Questo dramma non è nuovo. Si può dire che dalla morte di Enrico Berlinguer in poi la guida del popolo di sinistra si è spostata dal gruppo dirigente del Pci al ceto mediatico privilegiato. Negli anni Novanta il fenomeno si è arricchito del circo mediatico-giudiziario che ha consentito la cosiddetta rivoluzione di “Mani Pulite”. Cioè del rafforzamento del ruolo di guida dei media politicamente schierati che non si sono più limitati a sostituire il gruppo dirigente della sinistra in genere e del Pci in particolare, ma hanno aggiunto al novero dei loro seguaci anche una larga fetta della magistratura. Non è forse vero che in questo periodo l’obbiettivo principale di ogni Pm impegnato nelle inchieste tese a fare pulizia nel mondo politico è stato di avere il può largo consenso popolare attraverso il totale appoggio dei media?

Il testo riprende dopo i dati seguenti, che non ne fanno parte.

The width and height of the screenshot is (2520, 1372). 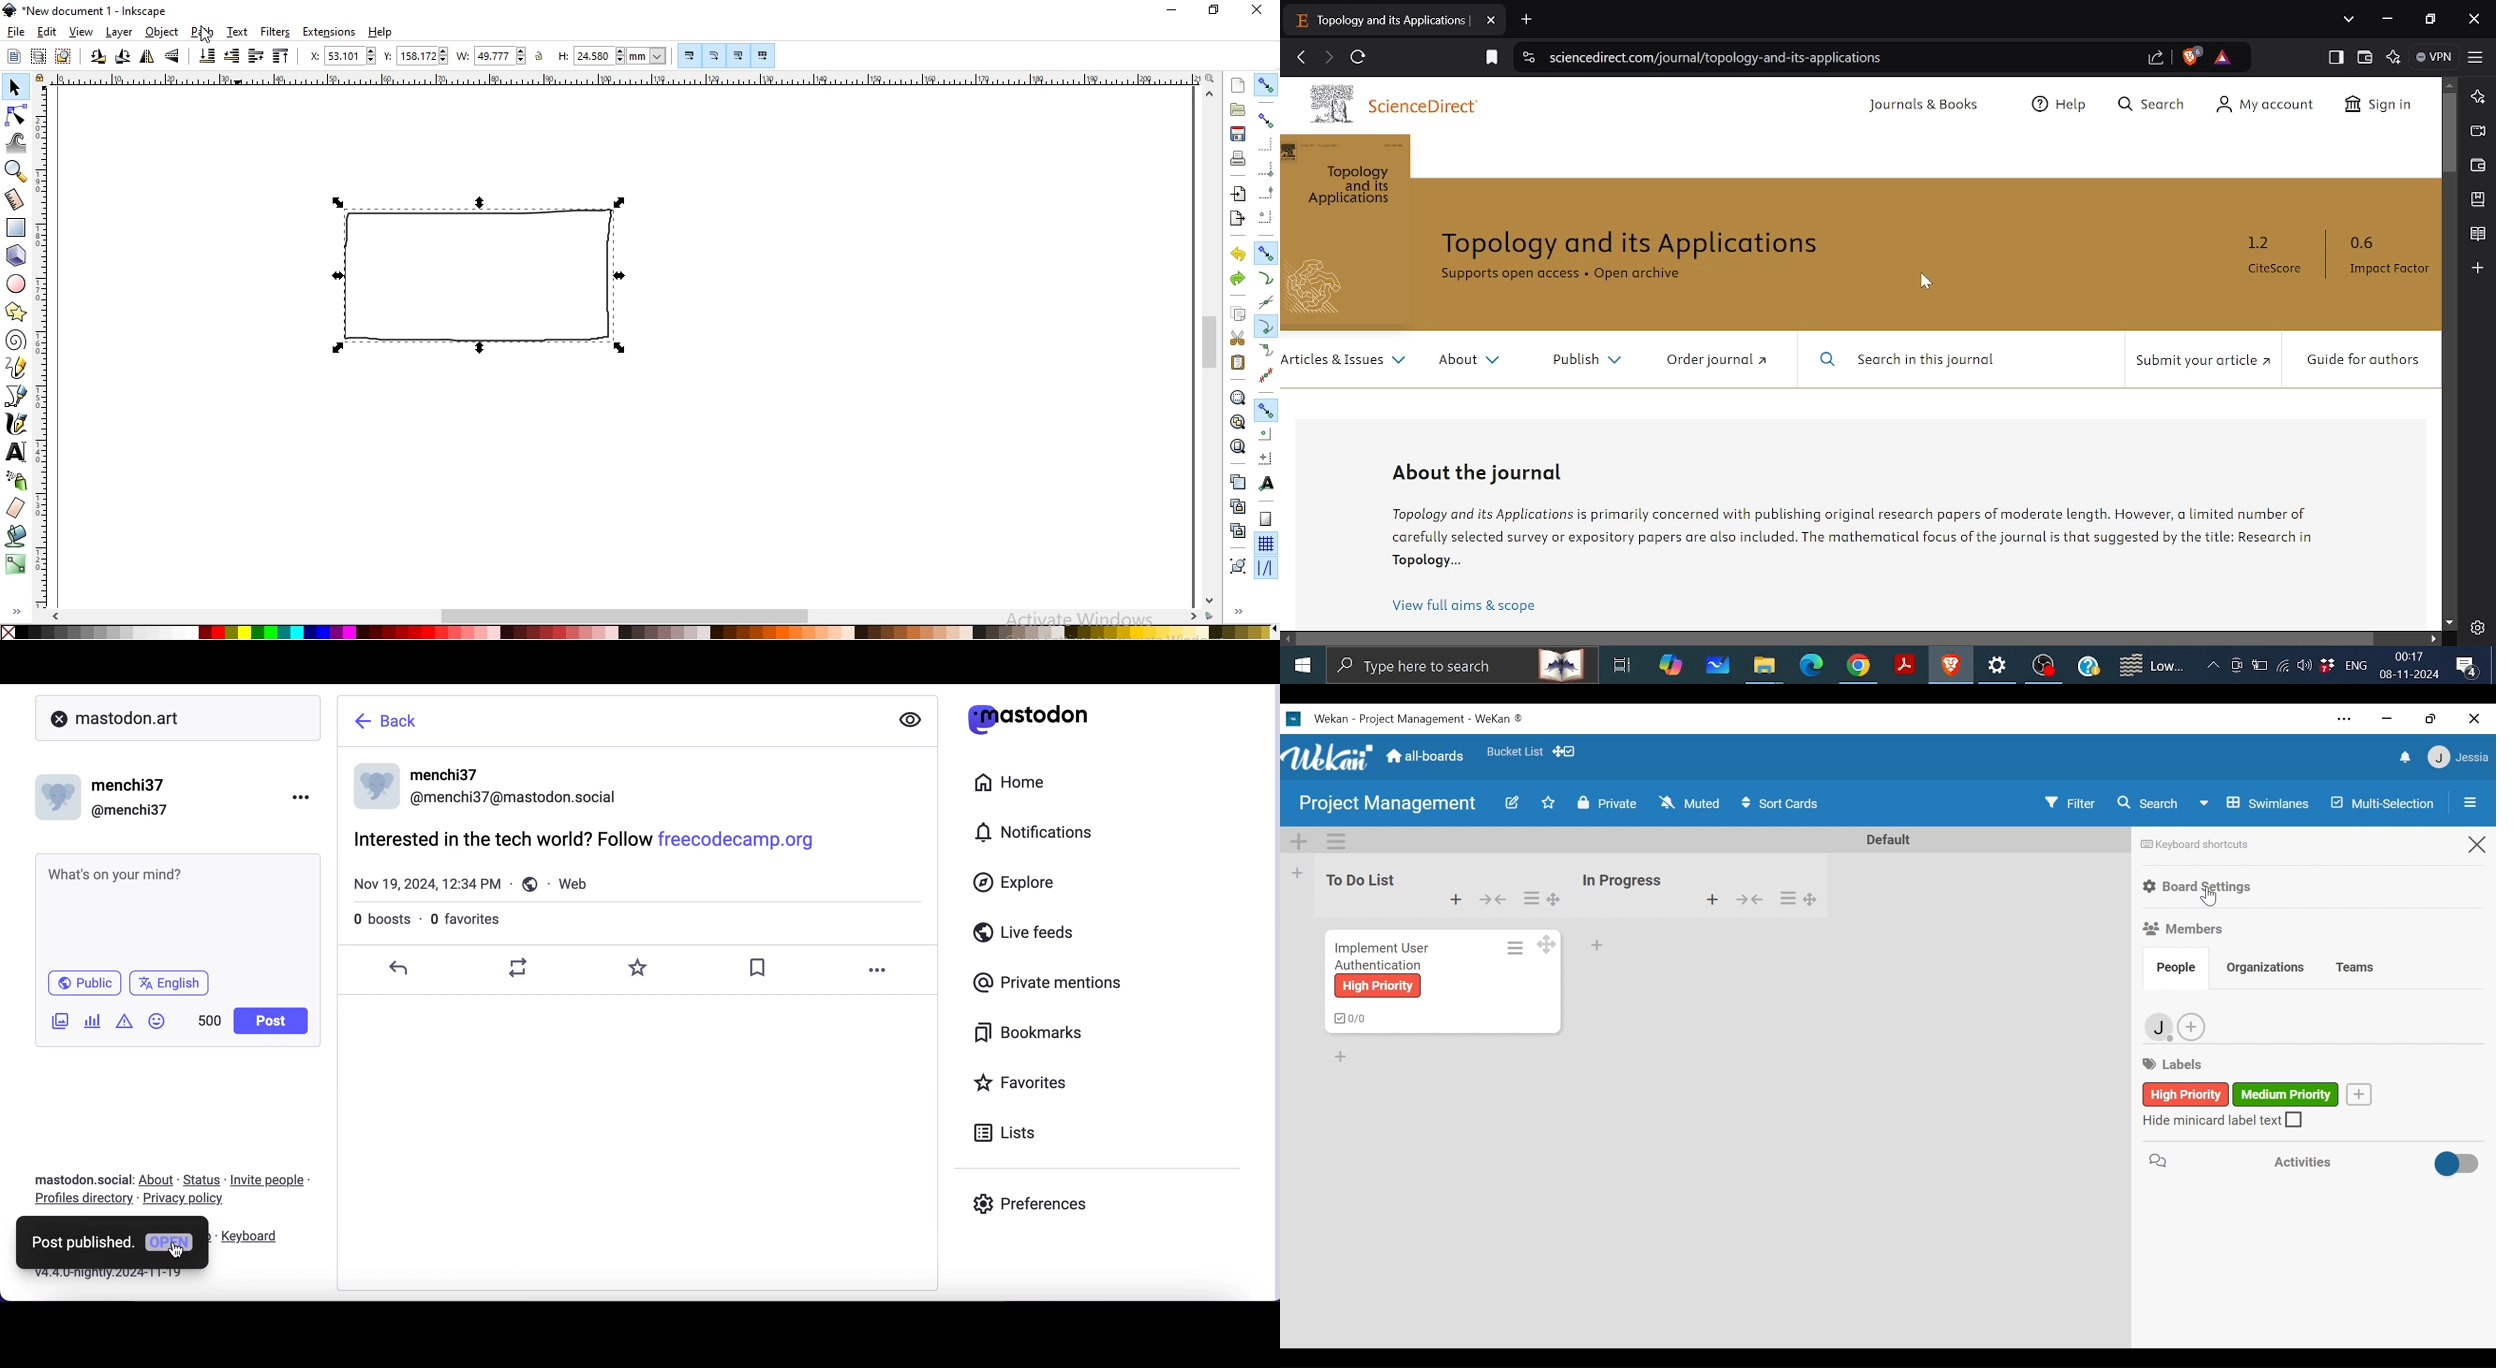 What do you see at coordinates (209, 1020) in the screenshot?
I see `word count` at bounding box center [209, 1020].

Nel ventennio berlusconiano il ruolo del ceto mediatico messo in piedi dalla sinistra e divenuto suo “padrone” è diventato ancora più marcato. Anche perché l’assenza di una visione innovativa della società da parte della sinistra è stata supplita dalle campagne di odio e denigrazione portate avanti con la massima spregiudicatezza ed intolleranza lanciate a getto continuo contro il nemico comune dagli intellettuali, dai giornalisti e dai loro interessati finanziatori facenti parte di quella che nel frattempo si era trasformata in casta carica di privilegi e di potere.

Questo meccanismo ha retto fino a quando la rivolta popolare e populista, iniziata con l’elezione di Donald Trump negli Stati Uniti, non si è estesa anche in Europa ed ha segnato profondamente anche il nostro Paese. Ora il ruolo dominante sulla sinistra del ceto mediatico privilegiato è venuto completamente alla luce. Il Pd ed il resto del fronte politico progressista affonda nella propria crisi di idee e si affida totalmente ai propri media di riferimento. Questi ultimi, però, che per tanti anni sono stati in sintonia con la parte progressista dell’opinione pubblica, adesso che questa parte progressista si è invecchiata ed ha perso ogni forma di vigore, risulta totalmente scissa dalla realtà. Sempre più chiusa nei propri privilegi e sempre più autoreferenziale, interpreta i fermenti più profondi della società con gli schemi logori della propria vetusta egemonia culturale. E condanna la sinistra a non rinunciare a quella identità elitaria che la sta portando ad isolarsi sempre di più rispetto al comune sentire del popolo italiano e ad avvoltolarsi tragicamente drammaticamente nella propria crisi.

La faccenda non dispiace affatto. Anche al tramonto della sinistra e dei suoi padroni mediatici seguirà fatalmente un’alba diversa. Come dare corpo e sostanza a questa diversità è la vera sfida per il futuro!